Hoca, Timur'la konuşurken eşeğini övmüş: “İstesem, okuma yazma bile öğretirim ona” demiş. “Öyleyse öğret” demiş Timur. “Sana üç ay süre!” Bu buyruk üzerine hoca eşeğini eğitmeye başlamış. Yemini büyük bir kitabın yaprakları arasına koyuyor, oradaki yem bitince diliyle sayfaları çevirmesini öğretiyormuş. Üçüncü ayın bitimine üç gün kala, eşeği aç bırakmış. Tam üçüncü ay dolunca ortaya büyük bir kitap konulmuş, eşek getirilmiş... Aç hayvan, kitabın sayfalarını birer birer diliyle çevirmiş, bir şey bulamayınca da Hoca'ya bakıp anırmaya başlamış. Timur: “Acayip şey...” diye söylenmiş. Hoca, Timur'a dönmüş: “İşte eşeğin okuması böyle olur!” demiş.

Tarihî hakikatlerin apaçık sayfalar olarak açıldığı bir zamanın mutlaka geleceğini ve o sayfanın da insan gibi er geç okunacağını işaret ettiği yazısında Rasim Özdenören yukarıdaki fıkrayı anlattıktan sonra ekler: “Gene de eşek gibi okumakta ısrar ederse, o zaman, gerçeğin buldozeri olan zaman onu da ezip geçecektir.”
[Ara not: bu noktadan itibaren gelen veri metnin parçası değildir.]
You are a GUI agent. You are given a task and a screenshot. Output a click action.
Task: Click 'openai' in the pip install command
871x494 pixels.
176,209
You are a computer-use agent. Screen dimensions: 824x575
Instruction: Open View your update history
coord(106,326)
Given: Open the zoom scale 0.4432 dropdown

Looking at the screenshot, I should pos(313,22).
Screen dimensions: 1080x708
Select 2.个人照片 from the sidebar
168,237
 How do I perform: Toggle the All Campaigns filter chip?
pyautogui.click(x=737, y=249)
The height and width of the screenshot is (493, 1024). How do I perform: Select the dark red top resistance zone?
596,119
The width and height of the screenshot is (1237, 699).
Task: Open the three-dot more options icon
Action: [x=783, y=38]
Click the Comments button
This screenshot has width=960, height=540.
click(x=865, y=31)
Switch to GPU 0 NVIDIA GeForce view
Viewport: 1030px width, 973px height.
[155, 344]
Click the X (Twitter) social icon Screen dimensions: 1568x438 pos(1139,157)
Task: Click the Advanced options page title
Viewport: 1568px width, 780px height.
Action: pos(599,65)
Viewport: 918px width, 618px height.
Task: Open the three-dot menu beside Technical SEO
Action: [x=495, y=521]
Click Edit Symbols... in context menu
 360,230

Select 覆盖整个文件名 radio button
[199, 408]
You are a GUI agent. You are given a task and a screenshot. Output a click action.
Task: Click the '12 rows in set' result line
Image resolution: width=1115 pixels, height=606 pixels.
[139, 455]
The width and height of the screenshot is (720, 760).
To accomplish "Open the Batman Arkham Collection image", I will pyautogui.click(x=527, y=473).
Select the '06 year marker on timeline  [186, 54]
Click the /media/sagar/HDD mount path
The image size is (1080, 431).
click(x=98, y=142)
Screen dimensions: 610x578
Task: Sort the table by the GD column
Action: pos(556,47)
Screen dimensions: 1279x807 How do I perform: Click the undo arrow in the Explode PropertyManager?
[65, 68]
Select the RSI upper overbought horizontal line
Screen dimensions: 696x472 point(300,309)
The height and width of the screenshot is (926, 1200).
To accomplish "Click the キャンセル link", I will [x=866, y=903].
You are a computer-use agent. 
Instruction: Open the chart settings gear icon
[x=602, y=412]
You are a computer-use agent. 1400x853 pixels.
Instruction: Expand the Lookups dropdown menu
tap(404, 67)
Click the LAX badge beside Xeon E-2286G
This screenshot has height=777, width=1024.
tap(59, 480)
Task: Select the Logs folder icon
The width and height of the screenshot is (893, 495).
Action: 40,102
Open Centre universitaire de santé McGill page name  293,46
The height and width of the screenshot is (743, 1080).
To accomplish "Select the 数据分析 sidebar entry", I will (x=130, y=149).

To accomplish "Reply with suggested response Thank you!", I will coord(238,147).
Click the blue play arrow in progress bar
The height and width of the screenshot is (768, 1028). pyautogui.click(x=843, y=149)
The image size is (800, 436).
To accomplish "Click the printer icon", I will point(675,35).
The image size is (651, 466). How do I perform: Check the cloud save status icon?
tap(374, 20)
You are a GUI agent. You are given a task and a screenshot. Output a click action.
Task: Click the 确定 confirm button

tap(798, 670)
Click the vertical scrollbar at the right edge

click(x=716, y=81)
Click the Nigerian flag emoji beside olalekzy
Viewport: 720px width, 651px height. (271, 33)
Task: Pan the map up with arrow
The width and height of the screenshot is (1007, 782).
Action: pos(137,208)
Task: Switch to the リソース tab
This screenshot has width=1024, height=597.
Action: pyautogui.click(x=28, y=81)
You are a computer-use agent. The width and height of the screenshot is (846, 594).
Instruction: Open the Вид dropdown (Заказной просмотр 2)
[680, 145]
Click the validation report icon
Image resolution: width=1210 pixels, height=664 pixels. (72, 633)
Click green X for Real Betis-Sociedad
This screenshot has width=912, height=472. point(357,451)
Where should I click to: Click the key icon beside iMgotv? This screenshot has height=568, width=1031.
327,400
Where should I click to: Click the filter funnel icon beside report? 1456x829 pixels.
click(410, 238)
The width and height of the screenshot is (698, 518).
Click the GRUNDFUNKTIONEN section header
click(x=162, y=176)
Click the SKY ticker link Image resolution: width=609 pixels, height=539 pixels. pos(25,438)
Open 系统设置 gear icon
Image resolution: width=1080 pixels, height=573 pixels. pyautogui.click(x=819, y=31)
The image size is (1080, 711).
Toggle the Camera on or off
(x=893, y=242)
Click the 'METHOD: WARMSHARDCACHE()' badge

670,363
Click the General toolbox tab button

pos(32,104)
Yukarıdaki fıkra bana daha çok Divan şiirinin cumhuriyet öncesi ve sonrası Türkiye’sindeki serencamını hatırlatır. Divan şiirini okuyan kimi zevatın onu değerlendirirken söylediklerini bir hatırlayalım: Ayakları yerden kesilmiş, yapmacık bir şehir edebiyatı, nazirecilik denen meşum illeti benimsemiş, içtimai hayattan kopuk, samimiyetsiz, hayal ürünü, küf kokan dalkavuk edebiyatı… Onu eleştirenlerden özellikle zikretmek istediğimiz isimlerin sonradan fikirlerini tamamen değiştirmeleri, etraflarında gelişen yabancılaşma hummalarına direnmekte zorlandıklarını gösteriyor. Divan şiirinin “milletimizi millet yapan kültür kaynaklarından biri” olduğu fikrini benimsemiş olsalar da önceleri bunun tersini söylemiş olmalarında mahalle baskısının rolü olduğu anlaşılıyor. Nev-Yunanî bir edebiyat kurmak isterken “eve dönen” Yahya Kemal; Türkçe ve Edebiyat Muallimleri Kongresinde divan şiirinin lise müfredatından kaldırılmasını istedikten bir zaman sonra rücu edip “Bir zamanlar ben de onu kâh yaşıma kâh etrafımdaki havaya uyarak ihmal etmiştim; şimdi içimde onu her şeklinde daha mütekâmil ve yüksek bulmaya çalışan bir taraf var.” diyen Ahmet Hamdi Tanpınar; Divan edebiyatını kötüleyen kitabını yazdıktan sonra, “İtiraf edeyim yaptığım ayıptı, şimdi hiç o fikirde değilim, hatta o zamanda dahi o fikirde değildim…”diyen Abdülbaki Gölpınarlı… Bu isimler dönemin ideolojik “havasına uyarak” konumlandırdıkları yerlerini bir süre sonra o yerden tedirgin olarak terk etmişlerdi. Dil ve edebiyatın sınırlarının aslında neyin sınırları olduğunun bilincindeki Orhan Seyfi Orhon’un Yusuf Ziya Ortaç’a verdiği cevap gerçeğin buldozerini hatırlatıyor: “Bu mısraların söylendiği devirde biz Bağdat’ı zapt etmiştik. Bugün o zaferden kala kala Erenköyü’nde bir isim kaldı: Bağdat caddesi.”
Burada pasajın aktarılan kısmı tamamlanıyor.